Finding a reliable seed source was the first challenge. 

As a commercial grower, maximising yield was a priority and to achieve maximum yield, the seed had to be marketable, free of pests, diseases and chemicals, fully matured and suited to growing in local conditions.

Normally buying seeds from a neighbouring farmer would solve all those issues, but Mr Jose wasn't that lucky. 

With no other growers in the region, there was also no farm design models to learn from, no examples of pest and disease control or irrigation and fertilisation systems, making it harder for a new farmer to the district. 

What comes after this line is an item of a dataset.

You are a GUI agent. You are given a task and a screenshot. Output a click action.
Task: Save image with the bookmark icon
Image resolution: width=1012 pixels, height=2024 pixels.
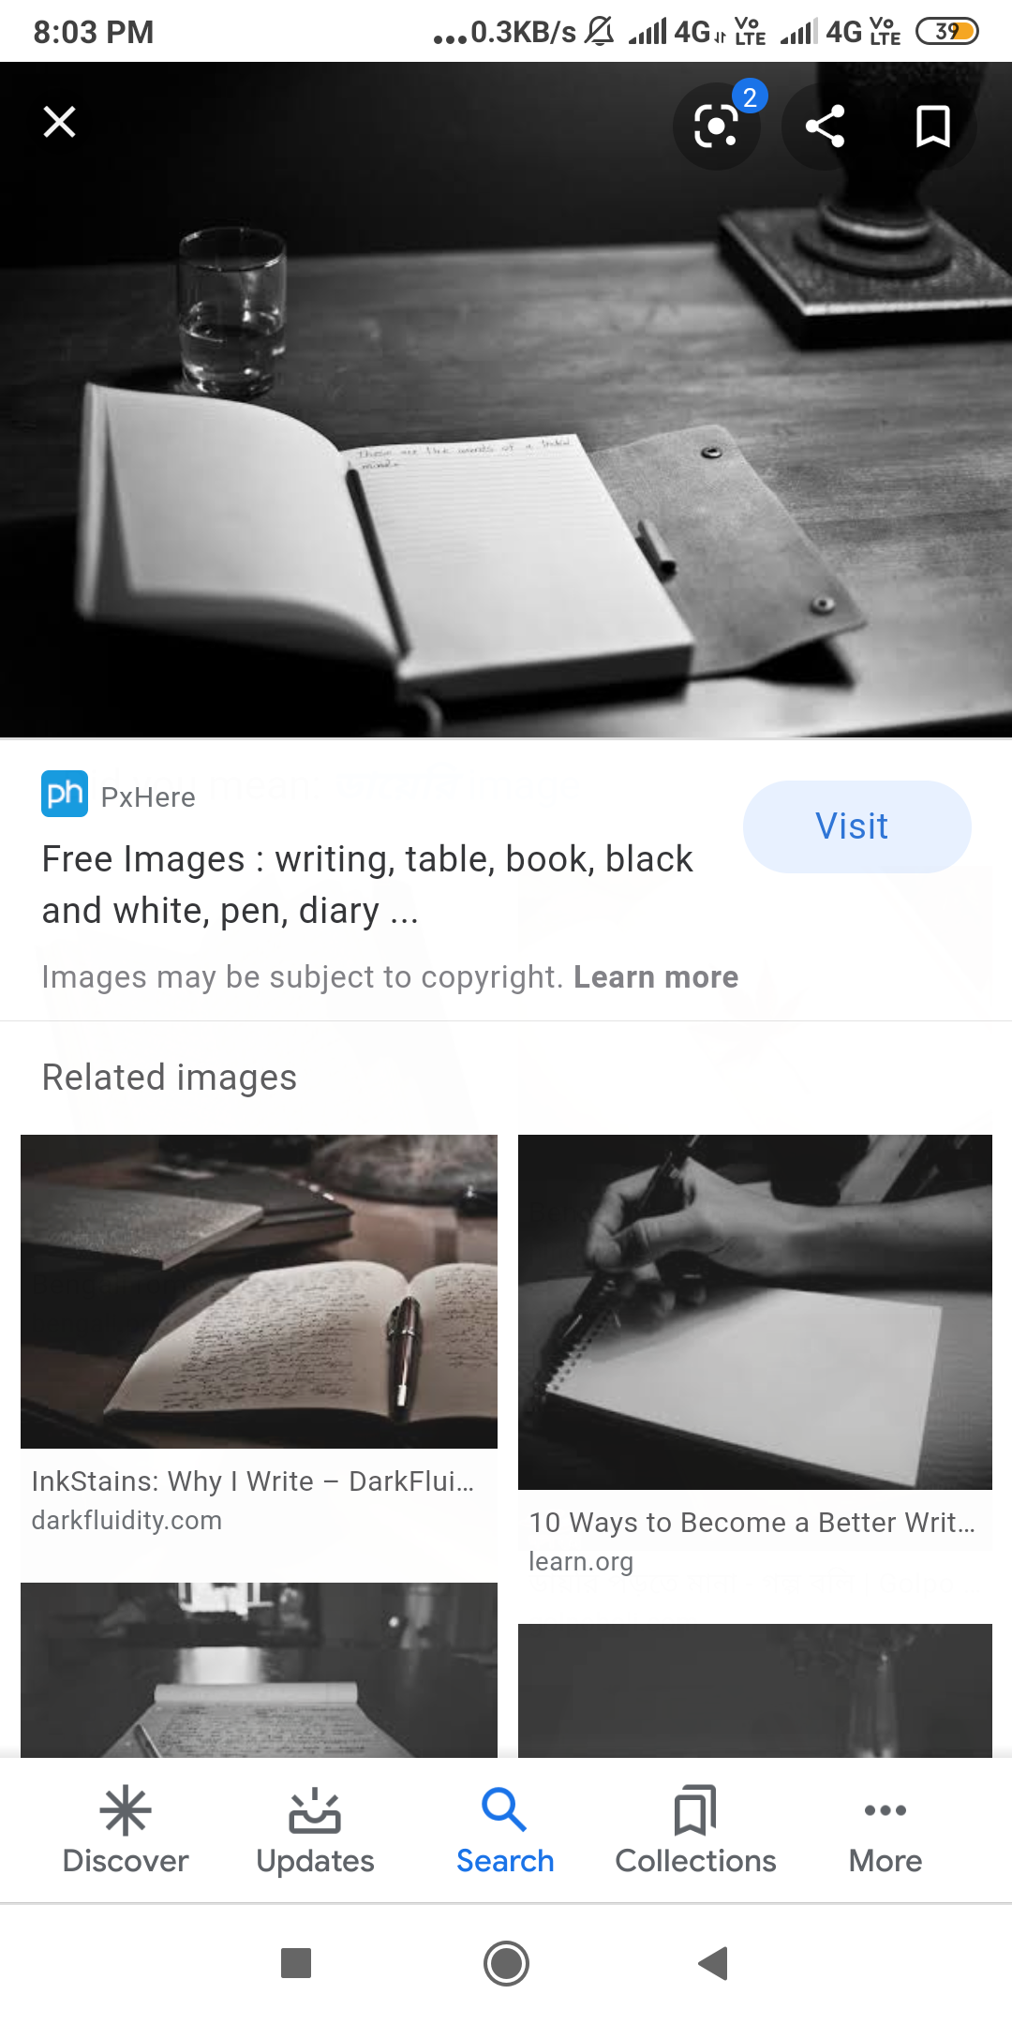[x=932, y=126]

Fast forward to June 2022 and after much trial and error, Mr Jose is very happily harvesting his first crop of Misty Mountain ginger and recording yields of 1:100 times growth in a six month period. 

“This very promising result means each kilo of ginger seed has produced 100kg of product, giving me the confidence to think that ginger production could be the next new industry in this area,” he said. 

“I developed just under three hectares initially and we are adding another eight hectares at the moment which will be ready for harvest next year. 

At that point, we will be rated as a medium scale producer according to Australian standards. 

“I have an established processing unit on my property and encourage more growers in the region to consider trialling the crop. 

Working together, we could reduce the costs of production and freight and attract a better price for growers.

“I value the medicinal qualities of ginger (helping manage nausea, weight and blood sugar, relieve pain and inflammation and onset of cancer) as much as its flavour and I believe both qualities are enhanced by Innisfail's tropical climate and mineral rich soils, just as wine's place of origin influences its taste. 

“Innisfail's mild winter means the ginger will continue growing all year round, reducing the risk of price fluctuations from a market shortage of old season ginger, which should help ensure continued customer support for the product.” 

Mr Jose said the most cost effective way to grow ginger was from healthy rhizomes which are cut into 40–60-gram pieces with at least two growth buds/eyes. 

Just over a year ago, Joe Jose moved to Innisfail after identifying the area as an ideal location for growing ginger. The successful harvest of his first crop is now underway and Mr Jose is very happy with the results.

The rhizomes are then stored in a warm, humid place for 2-4 weeks until the buds are developed and ready to plant. 

Just under two tonnes of seed per hectare is planted 2-6cm deep and 20-50cm apart into weed-controlled, fertilised and PH balanced land which has been formed into beds and irrigated at a rate of up to 24.7 megalitres per hectare, depending on the season. 

A modified potato planter and harvester can be used to plant and pick the ginger. 

Confection ginger is ready to be harvested in 5-6 months and the balance can be picked for fresh consumption as required over a 10-18 month period. 

Historically most of Australia's small but increasing ginger crop, valued at around $16 million, has been grown around the Sunshine Coast and Wide-Bay Burnett regions. 

In 2017, Australian growers produced 8,000 tonnes of ginger, 55 per cent of which was processed, while the balance was sold into the fresh, domestic market. 

The nation's largest operator, Buderim Ginger, treated over 95 per cent of the country's crop through their plant.